Answer these about the forum thread on Cholesky factorization issues below:
1. What error message does the poster get in pystan?
2. What value is passed to lkj_corr_cholesky in the model block?
3. According to the reply at the end, what can be estimated directly instead of being constructed on the cholesky scale?

- Excerpt provided
---+---

Initialization Issues with Cholesky Factorization of Covariance Matrix

Hey y’all! I am trying to run a hierarchical Bernoulli logit model with a multivariate normal prior on the coefficients with priors on the mean and covariance of the multivariate normal. I am running into initialization issues (“Initialization failed” in pystan) when using the Cholesky factorization of the covariance matrix (yet I was not running into these issues when using the inverse wishart prior, but that has been extremely slow so far). Additionally, I am not entirely sure if the model is specified correctly as I am fairly new to stan. Any help would be greatly, greatly appreciated as I am working on my masters thesis and these computational issues are really getting in the way and stressing me out!! Cheers

data { 
    int<lower=1> D; //Number of individual predictors
    int<lower=0> N; //Number of data points
    int<lower=1> P; //Number of levels 
    int<lower=0, upper =1> y[N]; //Classification
    int<lower=0, upper = P> ll[N]; //levels of each data point
    row_vector[D] x[N]; //Matrix of individual predictors
    matrix[D,D] identity; //Identity matrix used as a prior
    vector[D] zeros; // Vector of zeros used as a prior
}
parameters { 
    vector[D] mu; //Mean vector of multivariate normal
    vector[D] beta[P]; //Coeficients for each of the various levels
    cholesky_factor_corr[D] L_Omega; //Cholesky correlation 
    vector<lower=0, upper=pi()/2>[D] tau_unif; //cholesky scale
    
}
transformed parameters { 
    vector<lower=0>[D] tau; //cholesky scale
    matrix[D,D] Sigma_beta; //Covariance matrix defined from cholesky
    for (d in 1:D) { 
        tau[d] = 2.5 * tan(tau_unif[d]);
    }
    Sigma_beta = diag_pre_multiply(tau, L_Omega); //Calculation of covariance from cholesky

    
}

model { 
    mu ~ multi_normal(zeros, identity); //Prior on multivariate normal
    L_Omega ~ lkj_corr_cholesky(3); 
    tau_unif ~ normal(0,1);
    
    for (p in 1:P){
        beta[p] ~ multi_normal(mu, Sigma_beta);
    }
    
    {
        vector[N] x_beta_ll;
        for (n in 1:N) { 
            x_beta_ll[n] = x[n] * beta[ll[n]];
        }
        y ~ bernoulli_logit(x_beta_ll);
    }
}

Thank you so much in advance!

I think there are two main issues here. The first is that you don’t need to construct the standard deviations on the cholesky scale, you can just estimate them directly and use them to construct the covariance matrix.

---+---

- Material provided
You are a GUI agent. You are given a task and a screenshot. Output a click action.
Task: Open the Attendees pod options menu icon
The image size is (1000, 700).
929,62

---+---

- Reply
1. "Initialization failed"
2. 3
3. The standard deviations